- **What you will do**
Please retype the lines below word for word, leaving every character unchanged.
§
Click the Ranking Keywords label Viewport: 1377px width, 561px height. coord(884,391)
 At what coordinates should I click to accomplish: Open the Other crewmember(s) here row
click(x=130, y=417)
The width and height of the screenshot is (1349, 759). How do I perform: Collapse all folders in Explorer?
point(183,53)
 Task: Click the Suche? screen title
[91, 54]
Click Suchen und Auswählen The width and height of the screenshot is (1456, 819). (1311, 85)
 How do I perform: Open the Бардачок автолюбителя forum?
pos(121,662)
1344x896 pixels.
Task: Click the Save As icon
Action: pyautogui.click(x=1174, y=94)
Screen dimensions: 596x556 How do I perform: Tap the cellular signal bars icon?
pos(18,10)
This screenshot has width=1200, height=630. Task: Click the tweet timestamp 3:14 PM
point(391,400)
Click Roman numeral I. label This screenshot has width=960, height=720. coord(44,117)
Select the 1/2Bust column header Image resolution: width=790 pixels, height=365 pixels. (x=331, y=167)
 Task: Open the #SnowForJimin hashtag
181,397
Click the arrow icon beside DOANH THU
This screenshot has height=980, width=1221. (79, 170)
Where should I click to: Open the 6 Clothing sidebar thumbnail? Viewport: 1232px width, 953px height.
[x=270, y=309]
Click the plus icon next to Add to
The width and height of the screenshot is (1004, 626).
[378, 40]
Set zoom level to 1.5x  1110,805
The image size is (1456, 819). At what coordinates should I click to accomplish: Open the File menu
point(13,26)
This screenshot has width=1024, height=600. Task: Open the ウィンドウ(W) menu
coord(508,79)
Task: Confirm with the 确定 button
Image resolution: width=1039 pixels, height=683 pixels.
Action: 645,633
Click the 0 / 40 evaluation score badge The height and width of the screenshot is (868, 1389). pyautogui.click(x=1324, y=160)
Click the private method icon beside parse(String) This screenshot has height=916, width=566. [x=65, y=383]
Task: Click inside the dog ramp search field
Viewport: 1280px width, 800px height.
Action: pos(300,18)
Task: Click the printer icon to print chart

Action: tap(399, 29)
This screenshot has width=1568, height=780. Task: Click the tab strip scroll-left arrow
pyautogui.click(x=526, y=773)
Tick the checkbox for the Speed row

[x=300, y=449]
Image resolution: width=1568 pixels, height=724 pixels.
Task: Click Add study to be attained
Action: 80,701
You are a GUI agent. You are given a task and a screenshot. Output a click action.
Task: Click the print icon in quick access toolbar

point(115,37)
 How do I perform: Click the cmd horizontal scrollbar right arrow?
§
- **Expected answer**
Click the Ranking Keywords label Viewport: 1377px width, 561px height. coord(884,391)
 At what coordinates should I click to accomplish: Open the Other crewmember(s) here row
click(x=130, y=417)
The width and height of the screenshot is (1349, 759). How do I perform: Collapse all folders in Explorer?
point(183,53)
 Task: Click the Suche? screen title
[91, 54]
Click Suchen und Auswählen The width and height of the screenshot is (1456, 819). (1311, 85)
 How do I perform: Open the Бардачок автолюбителя forum?
pos(121,662)
1344x896 pixels.
Task: Click the Save As icon
Action: pyautogui.click(x=1174, y=94)
Screen dimensions: 596x556 How do I perform: Tap the cellular signal bars icon?
pos(18,10)
This screenshot has width=1200, height=630. Task: Click the tweet timestamp 3:14 PM
point(391,400)
Click Roman numeral I. label This screenshot has width=960, height=720. coord(44,117)
Select the 1/2Bust column header Image resolution: width=790 pixels, height=365 pixels. (x=331, y=167)
 Task: Open the #SnowForJimin hashtag
181,397
Click the arrow icon beside DOANH THU
This screenshot has height=980, width=1221. (79, 170)
Where should I click to: Open the 6 Clothing sidebar thumbnail? Viewport: 1232px width, 953px height.
[x=270, y=309]
Click the plus icon next to Add to
The width and height of the screenshot is (1004, 626).
[378, 40]
Set zoom level to 1.5x  1110,805
The image size is (1456, 819). At what coordinates should I click to accomplish: Open the File menu
point(13,26)
This screenshot has width=1024, height=600. Task: Open the ウィンドウ(W) menu
coord(508,79)
Task: Confirm with the 确定 button
Image resolution: width=1039 pixels, height=683 pixels.
Action: 645,633
Click the 0 / 40 evaluation score badge The height and width of the screenshot is (868, 1389). pyautogui.click(x=1324, y=160)
Click the private method icon beside parse(String) This screenshot has height=916, width=566. [x=65, y=383]
Task: Click inside the dog ramp search field
Viewport: 1280px width, 800px height.
Action: pos(300,18)
Task: Click the printer icon to print chart

Action: tap(399, 29)
This screenshot has width=1568, height=780. Task: Click the tab strip scroll-left arrow
pyautogui.click(x=526, y=773)
Tick the checkbox for the Speed row

[x=300, y=449]
Image resolution: width=1568 pixels, height=724 pixels.
Task: Click Add study to be attained
Action: 80,701
You are a GUI agent. You are given a task and a screenshot. Output a click action.
Task: Click the print icon in quick access toolbar

point(115,37)
 How do I perform: Click the cmd horizontal scrollbar right arrow?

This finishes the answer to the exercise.